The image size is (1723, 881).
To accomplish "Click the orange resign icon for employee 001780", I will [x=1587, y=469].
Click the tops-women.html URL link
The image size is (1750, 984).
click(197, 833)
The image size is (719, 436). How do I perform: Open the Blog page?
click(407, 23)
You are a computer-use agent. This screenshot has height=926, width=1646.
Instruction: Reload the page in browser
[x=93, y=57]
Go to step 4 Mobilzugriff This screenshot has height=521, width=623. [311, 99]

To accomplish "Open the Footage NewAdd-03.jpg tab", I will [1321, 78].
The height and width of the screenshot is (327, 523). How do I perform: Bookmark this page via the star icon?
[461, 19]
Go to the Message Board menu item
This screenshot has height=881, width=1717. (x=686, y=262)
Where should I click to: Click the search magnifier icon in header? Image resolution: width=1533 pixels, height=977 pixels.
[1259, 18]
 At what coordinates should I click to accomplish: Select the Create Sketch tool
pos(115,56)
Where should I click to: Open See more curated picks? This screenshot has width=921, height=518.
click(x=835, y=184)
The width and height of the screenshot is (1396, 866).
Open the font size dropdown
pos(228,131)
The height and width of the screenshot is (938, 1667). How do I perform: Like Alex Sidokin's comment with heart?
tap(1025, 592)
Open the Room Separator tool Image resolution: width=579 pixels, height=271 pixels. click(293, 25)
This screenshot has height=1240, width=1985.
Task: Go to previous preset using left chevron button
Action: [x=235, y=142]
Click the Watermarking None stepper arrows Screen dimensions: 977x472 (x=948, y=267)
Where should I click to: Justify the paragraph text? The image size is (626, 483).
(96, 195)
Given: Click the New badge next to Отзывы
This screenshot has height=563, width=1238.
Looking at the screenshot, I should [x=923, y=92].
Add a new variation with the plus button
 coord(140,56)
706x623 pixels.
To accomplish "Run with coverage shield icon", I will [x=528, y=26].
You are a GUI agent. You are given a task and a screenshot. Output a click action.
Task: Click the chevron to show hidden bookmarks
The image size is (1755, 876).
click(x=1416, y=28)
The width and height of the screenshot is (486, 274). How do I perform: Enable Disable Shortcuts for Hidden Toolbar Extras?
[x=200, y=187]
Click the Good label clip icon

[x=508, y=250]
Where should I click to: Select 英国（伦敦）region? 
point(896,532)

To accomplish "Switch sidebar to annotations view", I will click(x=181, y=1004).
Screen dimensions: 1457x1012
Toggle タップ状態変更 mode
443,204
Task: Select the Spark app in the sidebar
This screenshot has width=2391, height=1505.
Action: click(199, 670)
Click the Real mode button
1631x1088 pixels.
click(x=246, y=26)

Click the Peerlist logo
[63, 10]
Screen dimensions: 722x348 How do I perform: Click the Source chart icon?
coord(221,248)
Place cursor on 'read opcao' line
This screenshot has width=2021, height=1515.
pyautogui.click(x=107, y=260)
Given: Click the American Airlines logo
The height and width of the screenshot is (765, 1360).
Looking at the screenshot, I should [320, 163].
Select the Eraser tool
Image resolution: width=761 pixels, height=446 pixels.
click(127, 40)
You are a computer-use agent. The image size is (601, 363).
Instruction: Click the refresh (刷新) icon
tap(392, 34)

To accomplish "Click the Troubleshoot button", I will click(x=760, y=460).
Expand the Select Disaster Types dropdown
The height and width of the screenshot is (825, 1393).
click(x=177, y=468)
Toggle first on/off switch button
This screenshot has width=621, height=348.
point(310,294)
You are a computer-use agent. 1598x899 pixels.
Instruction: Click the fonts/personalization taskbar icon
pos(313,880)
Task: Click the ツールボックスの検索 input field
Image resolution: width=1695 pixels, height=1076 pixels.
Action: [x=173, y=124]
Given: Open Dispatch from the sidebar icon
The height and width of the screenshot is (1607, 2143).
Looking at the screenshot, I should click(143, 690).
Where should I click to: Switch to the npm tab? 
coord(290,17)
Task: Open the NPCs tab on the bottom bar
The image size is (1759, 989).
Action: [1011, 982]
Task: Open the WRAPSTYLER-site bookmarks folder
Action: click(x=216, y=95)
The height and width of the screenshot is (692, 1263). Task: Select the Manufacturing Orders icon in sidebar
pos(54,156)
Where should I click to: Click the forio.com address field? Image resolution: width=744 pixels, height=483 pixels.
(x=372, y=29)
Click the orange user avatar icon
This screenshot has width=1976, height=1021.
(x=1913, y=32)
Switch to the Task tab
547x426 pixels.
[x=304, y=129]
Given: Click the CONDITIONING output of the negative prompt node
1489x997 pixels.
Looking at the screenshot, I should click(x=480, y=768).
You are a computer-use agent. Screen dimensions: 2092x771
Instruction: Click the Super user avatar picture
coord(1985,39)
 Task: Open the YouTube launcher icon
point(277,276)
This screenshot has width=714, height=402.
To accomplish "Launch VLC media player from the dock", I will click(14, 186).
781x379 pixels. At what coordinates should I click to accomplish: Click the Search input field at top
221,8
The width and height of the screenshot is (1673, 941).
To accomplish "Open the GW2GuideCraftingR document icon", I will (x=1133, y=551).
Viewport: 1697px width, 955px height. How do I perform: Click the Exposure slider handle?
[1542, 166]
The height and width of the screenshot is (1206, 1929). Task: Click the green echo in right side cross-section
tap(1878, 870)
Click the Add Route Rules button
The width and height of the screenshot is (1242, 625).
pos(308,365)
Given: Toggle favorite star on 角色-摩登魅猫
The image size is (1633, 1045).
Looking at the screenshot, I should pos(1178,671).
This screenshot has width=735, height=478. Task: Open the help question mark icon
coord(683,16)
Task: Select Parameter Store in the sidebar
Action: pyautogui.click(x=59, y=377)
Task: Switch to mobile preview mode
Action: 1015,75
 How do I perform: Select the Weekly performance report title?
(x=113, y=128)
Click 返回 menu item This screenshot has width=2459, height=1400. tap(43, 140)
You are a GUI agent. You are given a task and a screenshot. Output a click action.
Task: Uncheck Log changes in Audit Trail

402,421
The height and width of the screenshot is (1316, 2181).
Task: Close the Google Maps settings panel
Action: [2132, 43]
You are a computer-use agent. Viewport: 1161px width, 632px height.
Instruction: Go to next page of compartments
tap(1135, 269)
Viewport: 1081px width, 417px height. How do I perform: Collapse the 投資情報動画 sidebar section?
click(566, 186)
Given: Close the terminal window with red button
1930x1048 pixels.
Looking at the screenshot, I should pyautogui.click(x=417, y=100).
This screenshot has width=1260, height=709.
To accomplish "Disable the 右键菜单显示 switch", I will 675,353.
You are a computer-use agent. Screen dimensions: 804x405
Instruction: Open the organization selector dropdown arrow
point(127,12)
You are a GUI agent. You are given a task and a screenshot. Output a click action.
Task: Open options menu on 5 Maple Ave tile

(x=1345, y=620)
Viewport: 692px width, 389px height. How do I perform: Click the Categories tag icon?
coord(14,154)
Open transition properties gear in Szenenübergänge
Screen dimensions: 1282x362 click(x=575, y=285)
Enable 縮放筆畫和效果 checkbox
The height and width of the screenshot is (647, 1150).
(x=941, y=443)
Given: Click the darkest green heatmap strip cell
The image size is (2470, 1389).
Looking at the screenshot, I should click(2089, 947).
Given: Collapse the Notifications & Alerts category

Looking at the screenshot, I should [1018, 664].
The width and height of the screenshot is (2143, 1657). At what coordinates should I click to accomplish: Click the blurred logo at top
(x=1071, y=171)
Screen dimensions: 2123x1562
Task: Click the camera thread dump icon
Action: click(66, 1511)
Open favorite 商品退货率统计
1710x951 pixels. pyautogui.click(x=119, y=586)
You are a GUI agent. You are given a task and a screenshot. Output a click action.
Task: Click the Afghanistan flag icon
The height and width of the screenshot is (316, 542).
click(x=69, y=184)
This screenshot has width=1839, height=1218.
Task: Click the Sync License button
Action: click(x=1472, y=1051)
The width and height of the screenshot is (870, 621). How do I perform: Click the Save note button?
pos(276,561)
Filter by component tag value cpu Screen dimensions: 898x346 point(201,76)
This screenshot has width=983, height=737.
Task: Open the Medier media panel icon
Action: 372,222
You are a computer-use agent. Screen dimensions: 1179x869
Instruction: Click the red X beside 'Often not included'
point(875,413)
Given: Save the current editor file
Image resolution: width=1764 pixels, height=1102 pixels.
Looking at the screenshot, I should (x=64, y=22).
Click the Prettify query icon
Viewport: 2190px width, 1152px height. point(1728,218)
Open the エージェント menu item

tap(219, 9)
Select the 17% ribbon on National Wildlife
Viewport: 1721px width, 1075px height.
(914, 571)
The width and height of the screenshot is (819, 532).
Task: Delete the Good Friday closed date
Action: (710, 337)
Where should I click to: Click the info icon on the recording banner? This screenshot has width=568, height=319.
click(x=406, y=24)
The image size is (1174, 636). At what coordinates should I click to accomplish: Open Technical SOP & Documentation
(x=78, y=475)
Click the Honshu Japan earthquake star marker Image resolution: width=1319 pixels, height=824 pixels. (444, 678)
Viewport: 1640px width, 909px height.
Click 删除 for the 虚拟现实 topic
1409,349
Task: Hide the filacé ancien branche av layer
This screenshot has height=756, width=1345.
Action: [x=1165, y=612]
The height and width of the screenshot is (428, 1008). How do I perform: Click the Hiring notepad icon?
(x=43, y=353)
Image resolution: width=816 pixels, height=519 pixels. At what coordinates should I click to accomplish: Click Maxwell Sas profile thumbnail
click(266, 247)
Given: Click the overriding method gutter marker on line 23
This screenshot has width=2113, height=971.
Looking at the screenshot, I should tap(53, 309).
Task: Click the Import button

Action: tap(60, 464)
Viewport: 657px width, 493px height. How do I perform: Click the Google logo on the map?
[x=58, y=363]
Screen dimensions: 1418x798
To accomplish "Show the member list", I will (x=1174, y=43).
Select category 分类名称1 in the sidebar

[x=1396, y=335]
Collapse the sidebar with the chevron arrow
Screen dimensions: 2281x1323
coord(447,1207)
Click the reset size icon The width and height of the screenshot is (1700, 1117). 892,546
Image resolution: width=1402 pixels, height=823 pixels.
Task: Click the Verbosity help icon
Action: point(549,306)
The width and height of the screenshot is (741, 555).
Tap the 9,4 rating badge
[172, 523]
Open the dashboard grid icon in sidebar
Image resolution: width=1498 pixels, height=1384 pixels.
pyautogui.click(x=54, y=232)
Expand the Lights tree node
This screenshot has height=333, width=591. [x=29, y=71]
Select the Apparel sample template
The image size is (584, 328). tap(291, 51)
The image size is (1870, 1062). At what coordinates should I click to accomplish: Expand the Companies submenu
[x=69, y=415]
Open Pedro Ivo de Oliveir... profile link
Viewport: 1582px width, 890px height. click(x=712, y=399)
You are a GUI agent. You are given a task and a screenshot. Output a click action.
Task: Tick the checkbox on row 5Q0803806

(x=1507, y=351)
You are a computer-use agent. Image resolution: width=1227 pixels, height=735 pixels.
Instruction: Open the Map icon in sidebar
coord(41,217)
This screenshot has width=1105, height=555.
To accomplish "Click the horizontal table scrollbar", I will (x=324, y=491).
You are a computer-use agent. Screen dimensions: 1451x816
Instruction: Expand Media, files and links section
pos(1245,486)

☆ ☆ ☆ ☆ ☆

--- Exercise brief ---
Wherever the string "computer" occurs in the records above, copy that line.

--- Result of this exercise ---
You are a computer-use agent. This screenshot has height=926, width=1646.
You are a computer-use agent. The image size is (601, 363).
You are a computer-use agent. 1598x899 pixels.
You are a computer-use agent. Screen dimensions: 2092x771
You are a computer-use agent. Viewport: 1161px width, 632px height.
You are a computer-use agent. Screen dimensions: 804x405
You are a computer-use agent. Screen dimensions: 1179x869
You are a computer-use agent. Image resolution: width=1227 pixels, height=735 pixels.
You are a computer-use agent. Screen dimensions: 1451x816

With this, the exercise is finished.